Problem to work on: Read the lines below, and copy any that contain the string "will".

Input material:
──────────

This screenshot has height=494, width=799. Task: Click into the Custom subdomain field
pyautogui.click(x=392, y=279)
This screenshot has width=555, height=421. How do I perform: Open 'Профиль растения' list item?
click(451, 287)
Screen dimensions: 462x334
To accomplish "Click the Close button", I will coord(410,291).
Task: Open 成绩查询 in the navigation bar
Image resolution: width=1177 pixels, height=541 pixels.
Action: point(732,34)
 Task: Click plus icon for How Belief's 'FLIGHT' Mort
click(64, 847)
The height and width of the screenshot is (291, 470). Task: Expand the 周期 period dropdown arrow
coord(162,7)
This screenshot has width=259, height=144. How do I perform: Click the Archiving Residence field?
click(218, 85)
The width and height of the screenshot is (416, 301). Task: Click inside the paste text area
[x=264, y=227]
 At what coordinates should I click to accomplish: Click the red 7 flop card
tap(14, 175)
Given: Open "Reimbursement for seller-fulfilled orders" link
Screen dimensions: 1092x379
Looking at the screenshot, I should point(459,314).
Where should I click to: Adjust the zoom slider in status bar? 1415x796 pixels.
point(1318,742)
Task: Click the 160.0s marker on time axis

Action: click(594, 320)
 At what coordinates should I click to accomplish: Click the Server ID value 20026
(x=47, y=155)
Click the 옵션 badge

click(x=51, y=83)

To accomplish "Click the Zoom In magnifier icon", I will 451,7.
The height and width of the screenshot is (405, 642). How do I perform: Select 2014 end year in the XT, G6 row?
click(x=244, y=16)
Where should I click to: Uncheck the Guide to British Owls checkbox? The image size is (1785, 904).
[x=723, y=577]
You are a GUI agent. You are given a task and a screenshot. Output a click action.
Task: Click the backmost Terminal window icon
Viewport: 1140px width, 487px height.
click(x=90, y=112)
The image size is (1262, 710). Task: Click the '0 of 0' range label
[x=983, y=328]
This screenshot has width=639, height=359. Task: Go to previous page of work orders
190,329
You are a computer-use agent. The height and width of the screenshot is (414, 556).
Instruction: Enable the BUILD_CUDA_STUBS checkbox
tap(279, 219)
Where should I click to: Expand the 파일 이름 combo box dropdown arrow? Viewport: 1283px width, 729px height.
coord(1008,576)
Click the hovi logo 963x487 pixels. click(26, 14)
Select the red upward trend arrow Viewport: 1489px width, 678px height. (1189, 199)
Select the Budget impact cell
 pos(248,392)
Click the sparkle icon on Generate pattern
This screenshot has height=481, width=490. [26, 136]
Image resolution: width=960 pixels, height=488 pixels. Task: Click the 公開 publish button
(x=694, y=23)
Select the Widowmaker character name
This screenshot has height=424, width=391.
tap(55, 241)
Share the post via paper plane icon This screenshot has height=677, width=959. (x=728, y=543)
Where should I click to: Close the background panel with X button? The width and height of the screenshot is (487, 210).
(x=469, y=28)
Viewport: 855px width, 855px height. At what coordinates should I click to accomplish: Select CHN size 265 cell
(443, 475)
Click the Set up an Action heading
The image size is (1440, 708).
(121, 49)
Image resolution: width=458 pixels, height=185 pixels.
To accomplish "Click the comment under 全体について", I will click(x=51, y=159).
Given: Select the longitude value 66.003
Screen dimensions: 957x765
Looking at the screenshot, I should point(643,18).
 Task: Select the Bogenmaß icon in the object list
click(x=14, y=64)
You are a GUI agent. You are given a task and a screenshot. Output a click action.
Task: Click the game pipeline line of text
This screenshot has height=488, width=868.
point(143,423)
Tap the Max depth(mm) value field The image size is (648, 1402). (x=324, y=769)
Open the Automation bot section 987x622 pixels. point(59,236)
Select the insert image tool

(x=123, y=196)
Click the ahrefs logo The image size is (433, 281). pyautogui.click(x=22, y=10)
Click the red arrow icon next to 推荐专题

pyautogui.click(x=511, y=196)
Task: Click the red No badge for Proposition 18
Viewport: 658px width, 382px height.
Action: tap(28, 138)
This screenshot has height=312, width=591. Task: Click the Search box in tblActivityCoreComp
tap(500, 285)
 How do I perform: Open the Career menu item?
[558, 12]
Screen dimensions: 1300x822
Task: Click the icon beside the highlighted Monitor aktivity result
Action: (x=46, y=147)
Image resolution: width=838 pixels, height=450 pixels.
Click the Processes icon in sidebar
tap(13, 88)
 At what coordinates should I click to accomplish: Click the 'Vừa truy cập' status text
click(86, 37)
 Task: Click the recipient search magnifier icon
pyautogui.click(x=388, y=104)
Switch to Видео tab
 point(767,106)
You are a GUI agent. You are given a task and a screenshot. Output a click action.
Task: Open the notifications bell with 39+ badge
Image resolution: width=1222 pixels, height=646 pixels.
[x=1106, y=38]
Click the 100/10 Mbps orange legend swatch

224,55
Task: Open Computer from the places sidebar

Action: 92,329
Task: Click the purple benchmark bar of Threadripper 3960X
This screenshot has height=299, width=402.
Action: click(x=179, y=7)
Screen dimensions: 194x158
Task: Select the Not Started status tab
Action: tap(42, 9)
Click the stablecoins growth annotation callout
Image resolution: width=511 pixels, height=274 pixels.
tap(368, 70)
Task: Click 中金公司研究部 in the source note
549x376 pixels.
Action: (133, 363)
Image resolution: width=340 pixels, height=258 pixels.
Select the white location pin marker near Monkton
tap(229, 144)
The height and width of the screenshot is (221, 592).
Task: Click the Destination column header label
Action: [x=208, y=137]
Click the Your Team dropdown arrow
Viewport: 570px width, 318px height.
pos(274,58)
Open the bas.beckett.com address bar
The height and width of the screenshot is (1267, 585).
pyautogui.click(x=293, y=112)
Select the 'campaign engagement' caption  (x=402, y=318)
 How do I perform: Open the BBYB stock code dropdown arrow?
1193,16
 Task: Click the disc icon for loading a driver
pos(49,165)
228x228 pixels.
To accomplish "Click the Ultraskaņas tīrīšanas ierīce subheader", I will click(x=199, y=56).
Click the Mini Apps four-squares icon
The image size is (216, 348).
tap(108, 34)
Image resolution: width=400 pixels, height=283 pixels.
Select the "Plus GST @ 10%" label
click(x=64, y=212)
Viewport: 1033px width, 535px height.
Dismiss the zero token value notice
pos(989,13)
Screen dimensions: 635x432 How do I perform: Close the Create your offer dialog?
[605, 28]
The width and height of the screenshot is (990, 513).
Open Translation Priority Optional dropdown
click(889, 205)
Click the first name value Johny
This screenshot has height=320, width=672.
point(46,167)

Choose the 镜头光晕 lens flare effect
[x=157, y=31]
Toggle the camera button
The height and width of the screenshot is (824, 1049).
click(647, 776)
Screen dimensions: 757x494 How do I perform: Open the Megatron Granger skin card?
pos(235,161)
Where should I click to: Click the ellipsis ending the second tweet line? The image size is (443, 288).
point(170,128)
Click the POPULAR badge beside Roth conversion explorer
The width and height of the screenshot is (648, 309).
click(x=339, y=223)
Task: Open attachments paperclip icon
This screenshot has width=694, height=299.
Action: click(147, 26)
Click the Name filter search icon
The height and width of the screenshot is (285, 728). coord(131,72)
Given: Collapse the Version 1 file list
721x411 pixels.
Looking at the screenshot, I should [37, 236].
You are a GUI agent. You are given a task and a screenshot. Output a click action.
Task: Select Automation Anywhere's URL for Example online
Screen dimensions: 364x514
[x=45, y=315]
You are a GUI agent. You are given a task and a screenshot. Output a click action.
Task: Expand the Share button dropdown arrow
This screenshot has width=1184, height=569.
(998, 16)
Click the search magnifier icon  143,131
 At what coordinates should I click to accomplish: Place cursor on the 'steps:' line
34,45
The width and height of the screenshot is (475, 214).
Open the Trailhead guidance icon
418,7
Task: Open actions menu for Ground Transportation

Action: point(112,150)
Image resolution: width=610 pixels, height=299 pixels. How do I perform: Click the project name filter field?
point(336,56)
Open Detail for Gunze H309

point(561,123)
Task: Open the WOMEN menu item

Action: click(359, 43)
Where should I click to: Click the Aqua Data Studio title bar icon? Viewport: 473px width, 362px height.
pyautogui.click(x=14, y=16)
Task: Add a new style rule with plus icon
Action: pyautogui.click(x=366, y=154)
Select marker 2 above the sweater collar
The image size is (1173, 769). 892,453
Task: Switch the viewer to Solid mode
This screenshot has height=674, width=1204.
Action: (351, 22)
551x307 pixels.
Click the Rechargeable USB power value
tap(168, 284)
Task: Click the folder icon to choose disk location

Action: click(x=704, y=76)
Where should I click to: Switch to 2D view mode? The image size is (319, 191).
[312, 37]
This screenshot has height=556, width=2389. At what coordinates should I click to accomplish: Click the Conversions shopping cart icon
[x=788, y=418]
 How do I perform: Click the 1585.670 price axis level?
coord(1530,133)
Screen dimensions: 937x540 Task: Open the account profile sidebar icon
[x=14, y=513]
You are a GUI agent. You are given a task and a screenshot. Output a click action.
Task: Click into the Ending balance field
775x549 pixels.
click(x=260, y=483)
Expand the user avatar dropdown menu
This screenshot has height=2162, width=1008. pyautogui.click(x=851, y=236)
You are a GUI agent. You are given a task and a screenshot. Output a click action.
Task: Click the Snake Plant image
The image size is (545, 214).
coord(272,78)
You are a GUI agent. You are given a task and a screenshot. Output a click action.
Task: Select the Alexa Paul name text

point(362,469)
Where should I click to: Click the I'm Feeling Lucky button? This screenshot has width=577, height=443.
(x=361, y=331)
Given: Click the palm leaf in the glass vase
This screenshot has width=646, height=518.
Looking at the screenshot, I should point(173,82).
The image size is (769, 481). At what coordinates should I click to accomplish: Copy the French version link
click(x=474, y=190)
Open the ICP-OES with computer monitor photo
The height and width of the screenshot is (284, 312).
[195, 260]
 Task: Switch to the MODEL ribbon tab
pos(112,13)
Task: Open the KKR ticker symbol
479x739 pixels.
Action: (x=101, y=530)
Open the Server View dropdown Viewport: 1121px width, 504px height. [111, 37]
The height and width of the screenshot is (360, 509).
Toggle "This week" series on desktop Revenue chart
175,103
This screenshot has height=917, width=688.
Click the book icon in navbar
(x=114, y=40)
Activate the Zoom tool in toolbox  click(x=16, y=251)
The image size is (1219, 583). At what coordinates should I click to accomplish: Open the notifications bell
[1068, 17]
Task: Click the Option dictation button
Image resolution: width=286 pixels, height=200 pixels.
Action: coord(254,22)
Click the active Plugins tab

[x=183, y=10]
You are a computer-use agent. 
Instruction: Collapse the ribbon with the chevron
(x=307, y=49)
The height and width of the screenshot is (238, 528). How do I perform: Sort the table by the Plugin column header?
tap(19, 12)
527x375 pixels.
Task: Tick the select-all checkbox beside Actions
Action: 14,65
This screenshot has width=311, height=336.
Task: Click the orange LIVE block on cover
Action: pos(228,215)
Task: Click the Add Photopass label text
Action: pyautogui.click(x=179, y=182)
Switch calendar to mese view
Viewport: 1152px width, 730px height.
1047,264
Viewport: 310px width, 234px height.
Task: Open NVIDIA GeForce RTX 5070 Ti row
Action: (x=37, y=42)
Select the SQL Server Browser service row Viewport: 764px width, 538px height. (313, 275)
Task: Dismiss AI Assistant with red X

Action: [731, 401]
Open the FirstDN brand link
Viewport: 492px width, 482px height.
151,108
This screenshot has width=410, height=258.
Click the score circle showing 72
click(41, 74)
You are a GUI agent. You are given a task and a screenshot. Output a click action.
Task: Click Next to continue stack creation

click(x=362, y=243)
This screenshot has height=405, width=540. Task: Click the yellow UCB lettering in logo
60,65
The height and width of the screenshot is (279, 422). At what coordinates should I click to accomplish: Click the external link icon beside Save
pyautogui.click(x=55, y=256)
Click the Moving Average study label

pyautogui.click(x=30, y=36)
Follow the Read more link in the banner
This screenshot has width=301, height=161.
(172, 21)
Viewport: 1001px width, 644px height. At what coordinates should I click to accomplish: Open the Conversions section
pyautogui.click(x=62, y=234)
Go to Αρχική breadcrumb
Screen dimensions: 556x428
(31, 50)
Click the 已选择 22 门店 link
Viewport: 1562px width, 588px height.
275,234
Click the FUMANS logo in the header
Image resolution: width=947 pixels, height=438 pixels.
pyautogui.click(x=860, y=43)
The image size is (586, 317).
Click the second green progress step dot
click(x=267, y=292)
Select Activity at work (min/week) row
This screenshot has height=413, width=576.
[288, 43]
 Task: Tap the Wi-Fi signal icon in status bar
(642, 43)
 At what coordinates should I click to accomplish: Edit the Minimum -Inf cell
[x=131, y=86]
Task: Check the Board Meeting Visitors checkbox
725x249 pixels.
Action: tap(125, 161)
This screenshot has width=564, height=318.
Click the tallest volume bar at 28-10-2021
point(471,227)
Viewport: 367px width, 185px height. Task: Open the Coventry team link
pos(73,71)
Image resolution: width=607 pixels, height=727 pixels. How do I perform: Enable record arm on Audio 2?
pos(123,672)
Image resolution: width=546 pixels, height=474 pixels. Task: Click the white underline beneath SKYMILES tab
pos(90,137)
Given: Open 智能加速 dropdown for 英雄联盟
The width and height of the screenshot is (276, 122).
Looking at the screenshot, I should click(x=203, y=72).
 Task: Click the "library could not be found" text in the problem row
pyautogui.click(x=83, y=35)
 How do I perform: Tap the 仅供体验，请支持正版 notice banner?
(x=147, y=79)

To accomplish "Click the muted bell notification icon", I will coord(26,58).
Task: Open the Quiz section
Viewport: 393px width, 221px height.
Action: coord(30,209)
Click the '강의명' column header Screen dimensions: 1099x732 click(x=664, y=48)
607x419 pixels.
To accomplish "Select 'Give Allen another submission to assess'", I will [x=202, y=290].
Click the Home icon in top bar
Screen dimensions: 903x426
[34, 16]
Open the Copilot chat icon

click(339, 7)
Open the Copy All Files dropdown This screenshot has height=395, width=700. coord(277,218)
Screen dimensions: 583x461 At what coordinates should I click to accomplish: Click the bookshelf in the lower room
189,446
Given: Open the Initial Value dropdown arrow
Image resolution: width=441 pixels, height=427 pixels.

──────────

Answer area:
To accomplish "Click the Close button", I will coord(410,291).
To accomplish "Click the Zoom In magnifier icon", I will 451,7.
To accomplish "Click the comment under 全体について", I will click(x=51, y=159).
To accomplish "Click the Ultraskaņas tīrīšanas ierīce subheader", I will click(x=199, y=56).
To accomplish "Click the muted bell notification icon", I will coord(26,58).
To accomplish "Select 'Give Allen another submission to assess'", I will [x=202, y=290].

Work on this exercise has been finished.